_Problem to work on_
From the line with "Given: Open Role assignments in sidebar" through the end of the records, write the lines out again with "dance" replaced by "poem" and everything else unchanged. Leave the pictures out.

_Available records_
* * * * *

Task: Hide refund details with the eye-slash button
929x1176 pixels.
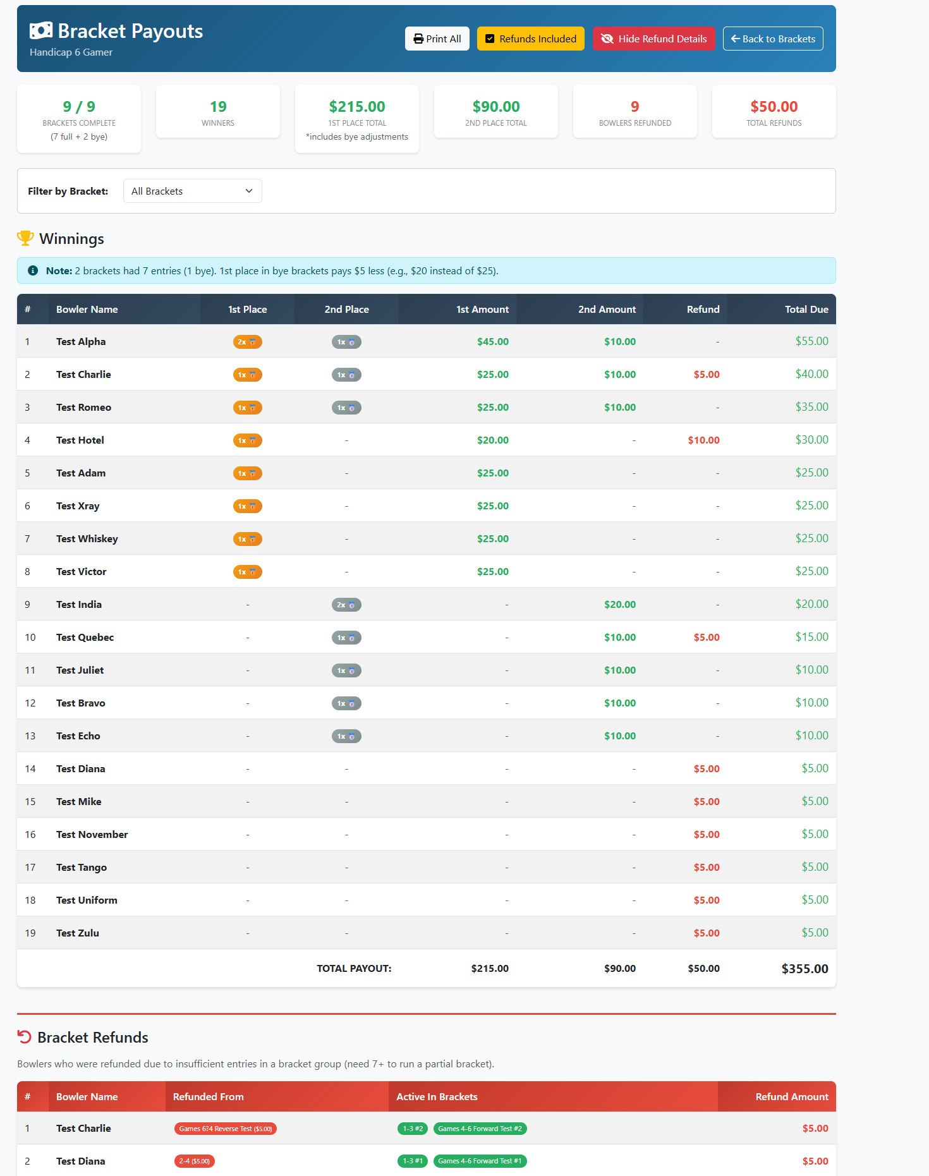Action: 653,39
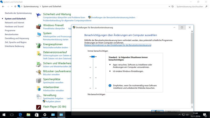Select Benutzerkonten in the sidebar
This screenshot has width=210, height=118.
coord(12,34)
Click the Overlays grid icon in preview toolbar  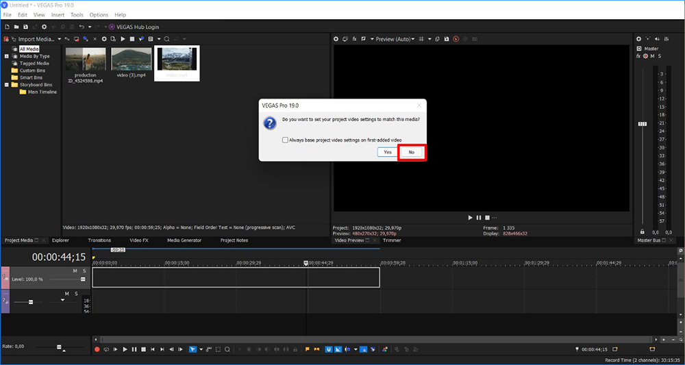click(422, 39)

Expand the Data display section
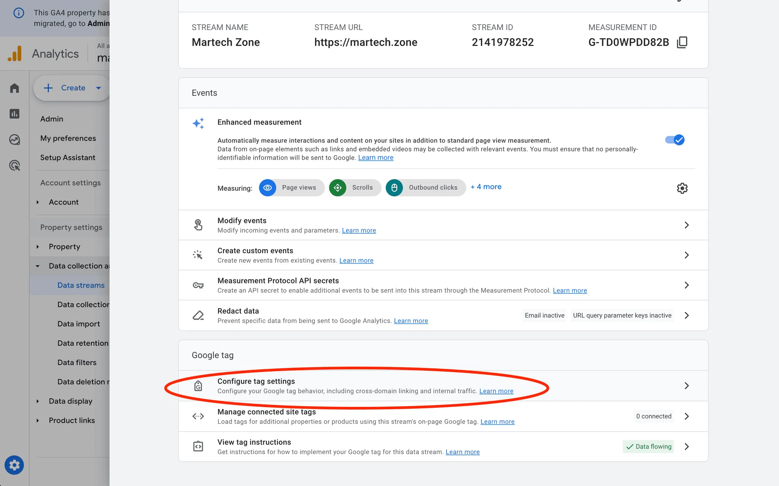pos(38,401)
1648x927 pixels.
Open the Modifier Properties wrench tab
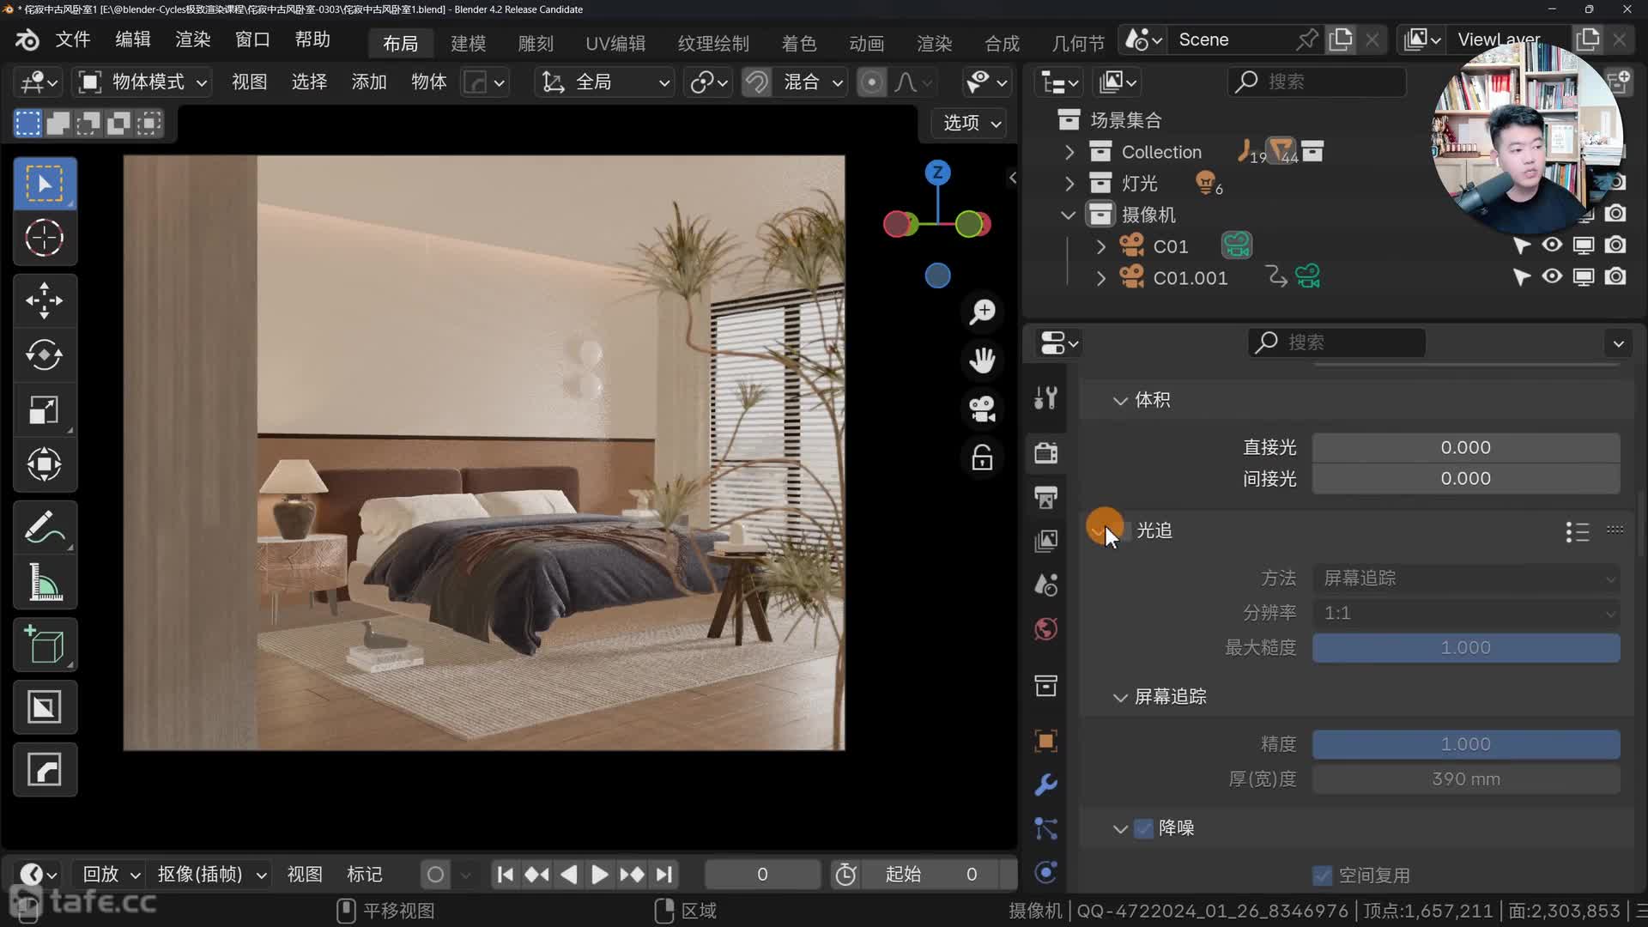point(1045,785)
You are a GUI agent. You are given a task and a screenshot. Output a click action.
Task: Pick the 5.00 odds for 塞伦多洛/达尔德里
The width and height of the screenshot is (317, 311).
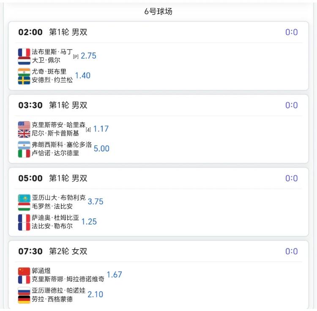pos(101,149)
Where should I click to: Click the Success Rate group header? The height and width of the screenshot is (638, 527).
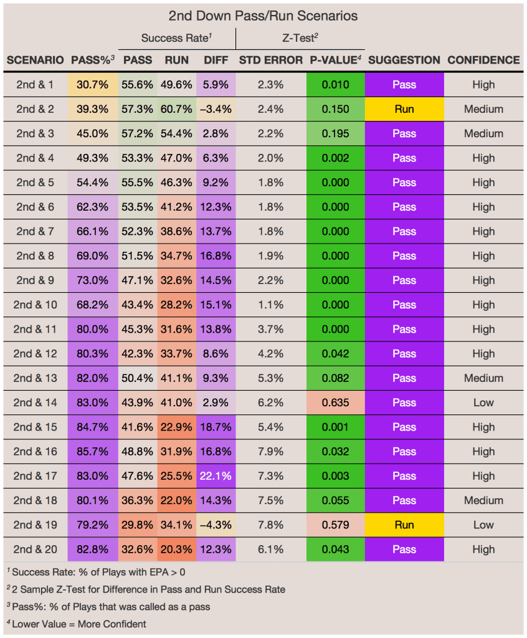176,38
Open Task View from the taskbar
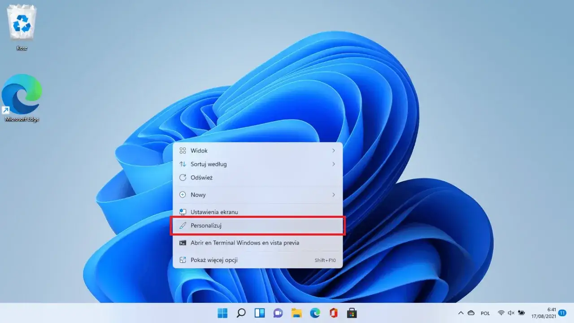 [x=259, y=313]
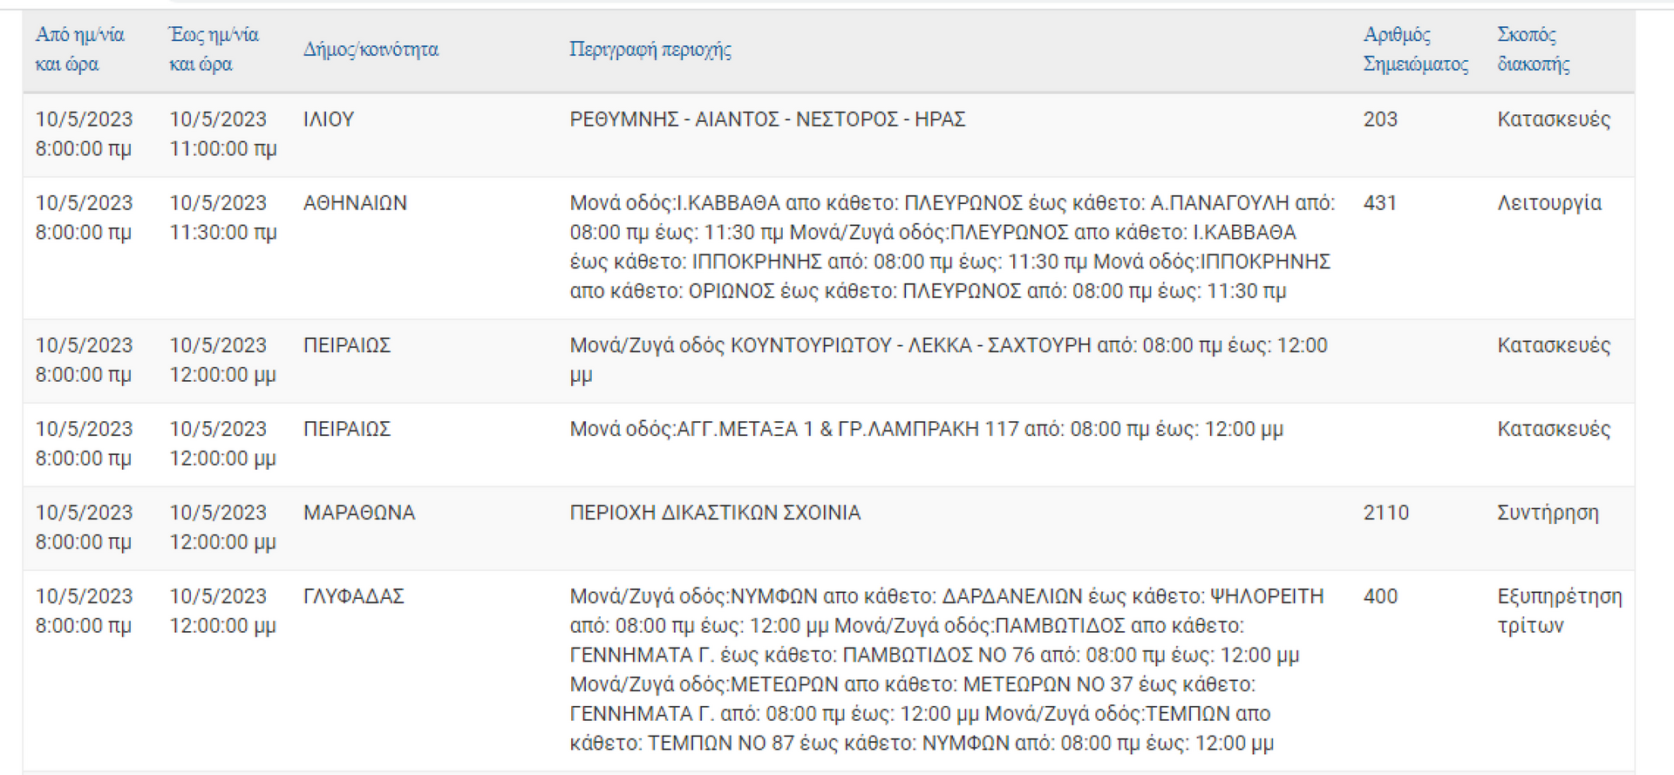This screenshot has height=775, width=1674.
Task: Select the ΑΘΗΝΑΙΩΝ municipality cell
Action: click(355, 203)
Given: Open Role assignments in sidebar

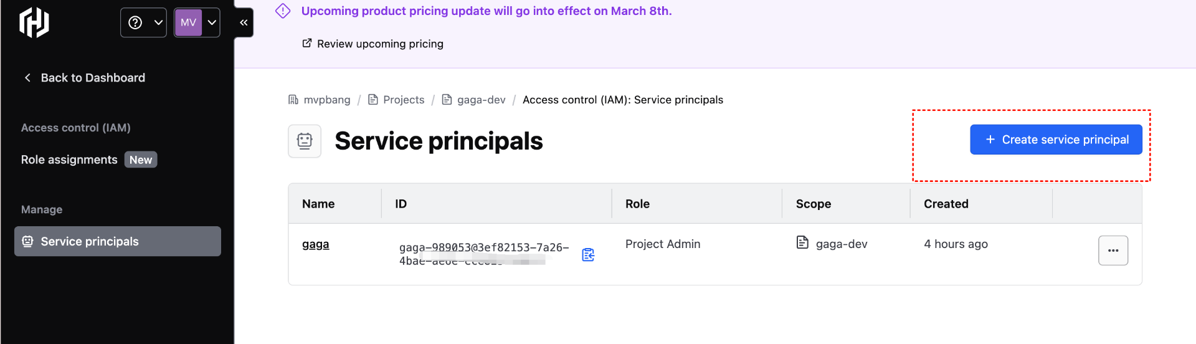Looking at the screenshot, I should [x=69, y=160].

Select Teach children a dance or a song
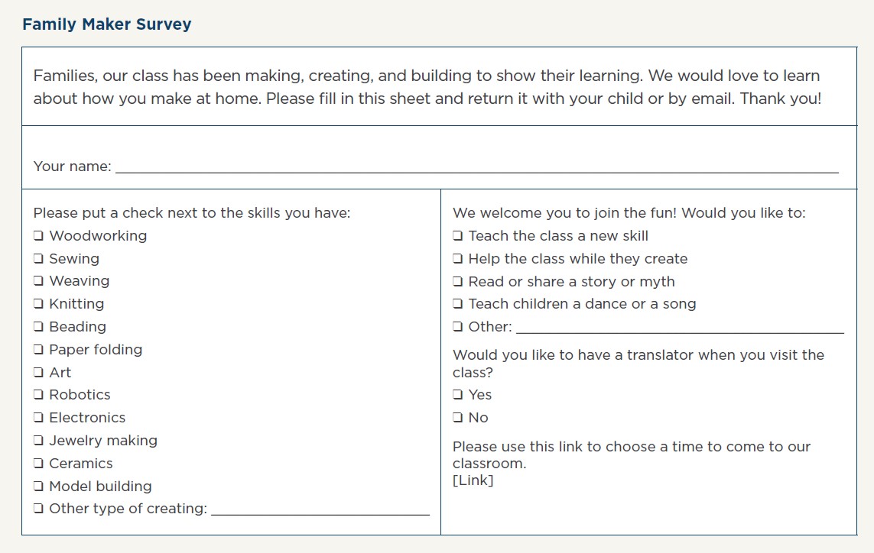point(457,303)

* * * * *

_In response_
Given: Open Role assignments in sidebar

Looking at the screenshot, I should [x=69, y=160].

Select Teach children a poem or a song
point(457,303)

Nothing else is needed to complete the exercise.